However, in a wider holistic plan, schools have a really important role in tackling and eliminating child poverty. At the very least, policies and support mechanisms should be in place to prevent them from making inequality worse. The Educational Institute of Scotland has produced excellent resources on that issue in recent years; I strongly recommend its poverty-proofing schools packs to every school and council in the country. The objective of poverty proofing our schools and reducing the cost of the school day is at the heart of the Scottish Government’s agenda and, in particular, of the Bute house agreement that was reached last year by the Greens and the SNP.

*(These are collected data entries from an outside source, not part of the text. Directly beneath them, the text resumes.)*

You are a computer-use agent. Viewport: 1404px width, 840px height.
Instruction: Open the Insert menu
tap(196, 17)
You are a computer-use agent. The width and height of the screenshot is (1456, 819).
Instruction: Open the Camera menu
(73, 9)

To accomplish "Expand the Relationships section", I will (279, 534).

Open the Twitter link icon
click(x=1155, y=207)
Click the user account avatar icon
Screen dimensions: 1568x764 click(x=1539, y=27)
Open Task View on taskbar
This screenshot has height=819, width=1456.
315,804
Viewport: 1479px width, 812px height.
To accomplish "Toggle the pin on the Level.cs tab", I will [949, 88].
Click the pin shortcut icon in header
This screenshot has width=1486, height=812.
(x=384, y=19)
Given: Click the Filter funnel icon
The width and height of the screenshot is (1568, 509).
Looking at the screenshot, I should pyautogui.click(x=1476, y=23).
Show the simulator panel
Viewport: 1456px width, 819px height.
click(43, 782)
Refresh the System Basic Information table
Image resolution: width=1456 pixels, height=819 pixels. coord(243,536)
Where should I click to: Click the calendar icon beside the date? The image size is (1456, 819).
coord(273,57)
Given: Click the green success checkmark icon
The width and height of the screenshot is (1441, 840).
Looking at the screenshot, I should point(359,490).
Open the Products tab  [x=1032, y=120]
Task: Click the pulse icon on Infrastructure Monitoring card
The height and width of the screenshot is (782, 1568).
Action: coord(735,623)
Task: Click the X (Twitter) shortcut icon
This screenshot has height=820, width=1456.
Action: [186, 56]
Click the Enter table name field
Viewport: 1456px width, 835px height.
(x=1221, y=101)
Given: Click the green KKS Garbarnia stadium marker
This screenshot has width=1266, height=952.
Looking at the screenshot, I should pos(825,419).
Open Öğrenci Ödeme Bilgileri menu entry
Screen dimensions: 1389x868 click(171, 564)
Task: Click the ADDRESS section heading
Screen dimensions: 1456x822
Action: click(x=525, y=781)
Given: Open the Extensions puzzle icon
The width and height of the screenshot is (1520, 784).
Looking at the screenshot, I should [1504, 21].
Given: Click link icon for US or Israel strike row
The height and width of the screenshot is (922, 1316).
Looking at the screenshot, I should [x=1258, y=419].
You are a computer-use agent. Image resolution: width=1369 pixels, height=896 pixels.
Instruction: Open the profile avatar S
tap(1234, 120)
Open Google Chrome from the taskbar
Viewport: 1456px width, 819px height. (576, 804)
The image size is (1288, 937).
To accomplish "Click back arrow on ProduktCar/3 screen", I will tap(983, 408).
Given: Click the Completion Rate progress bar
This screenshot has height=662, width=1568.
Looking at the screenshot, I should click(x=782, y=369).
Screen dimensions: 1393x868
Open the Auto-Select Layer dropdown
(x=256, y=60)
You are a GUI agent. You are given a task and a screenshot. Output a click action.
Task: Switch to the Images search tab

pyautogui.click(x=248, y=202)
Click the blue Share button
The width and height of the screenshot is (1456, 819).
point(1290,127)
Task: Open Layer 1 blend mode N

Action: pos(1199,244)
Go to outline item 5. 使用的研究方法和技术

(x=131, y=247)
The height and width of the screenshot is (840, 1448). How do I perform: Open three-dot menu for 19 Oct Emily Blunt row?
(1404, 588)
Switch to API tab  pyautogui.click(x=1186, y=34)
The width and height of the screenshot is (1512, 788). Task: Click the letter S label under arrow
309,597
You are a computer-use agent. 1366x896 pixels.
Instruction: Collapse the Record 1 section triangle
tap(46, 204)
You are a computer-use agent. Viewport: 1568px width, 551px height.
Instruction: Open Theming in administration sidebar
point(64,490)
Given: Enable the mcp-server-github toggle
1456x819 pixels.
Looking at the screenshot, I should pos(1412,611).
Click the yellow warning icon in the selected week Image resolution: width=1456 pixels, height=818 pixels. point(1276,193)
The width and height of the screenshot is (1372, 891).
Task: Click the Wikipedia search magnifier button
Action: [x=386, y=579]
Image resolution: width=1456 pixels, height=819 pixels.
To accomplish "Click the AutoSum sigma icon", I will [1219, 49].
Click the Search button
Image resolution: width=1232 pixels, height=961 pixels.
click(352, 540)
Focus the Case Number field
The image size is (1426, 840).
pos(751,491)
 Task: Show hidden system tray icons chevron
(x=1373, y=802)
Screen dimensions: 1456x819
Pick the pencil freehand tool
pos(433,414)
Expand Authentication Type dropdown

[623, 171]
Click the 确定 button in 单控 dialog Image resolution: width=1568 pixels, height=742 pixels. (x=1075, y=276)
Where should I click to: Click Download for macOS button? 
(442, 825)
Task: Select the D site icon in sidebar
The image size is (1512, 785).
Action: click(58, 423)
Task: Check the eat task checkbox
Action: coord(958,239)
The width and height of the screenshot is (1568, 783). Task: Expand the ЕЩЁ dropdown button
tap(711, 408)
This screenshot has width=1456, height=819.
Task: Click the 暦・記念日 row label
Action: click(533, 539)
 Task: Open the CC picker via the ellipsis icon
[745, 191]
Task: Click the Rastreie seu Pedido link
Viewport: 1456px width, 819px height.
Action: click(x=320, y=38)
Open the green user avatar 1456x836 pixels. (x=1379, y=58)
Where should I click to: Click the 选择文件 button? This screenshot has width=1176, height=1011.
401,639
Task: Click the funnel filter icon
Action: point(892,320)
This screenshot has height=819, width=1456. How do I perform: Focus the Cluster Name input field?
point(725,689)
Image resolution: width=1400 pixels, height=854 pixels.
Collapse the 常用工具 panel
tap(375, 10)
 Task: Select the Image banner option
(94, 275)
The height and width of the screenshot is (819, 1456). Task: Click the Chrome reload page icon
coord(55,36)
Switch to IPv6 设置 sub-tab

Capping the cost of school uniforms via statutory guidance is a policy that I was proud to take from the Scottish Greens manifesto into the programme for government. Across far too many schools and council areas, there are unnecessarily prescriptive uniform requirements and exclusive agreements with certain suppliers that serve only to drive up the cost of uniforms, which puts a greater burden on low-income and larger families. In the previous parliamentary session, the Scottish Parliament’s Education and Skills Committee took extensive evidence on the matter, and heard examples about mandatory blazers with unnecessary braiding, needlessly specific physical education uniforms and other policies that were, and still are, harming some of the most vulnerable families in schools’ communities.
Will Ross Greer confirm that the guidance should extend to cover protective PE sports equipment, without which it would be dangerous for children to participate in some sports? That is often left out in discussions of the issue.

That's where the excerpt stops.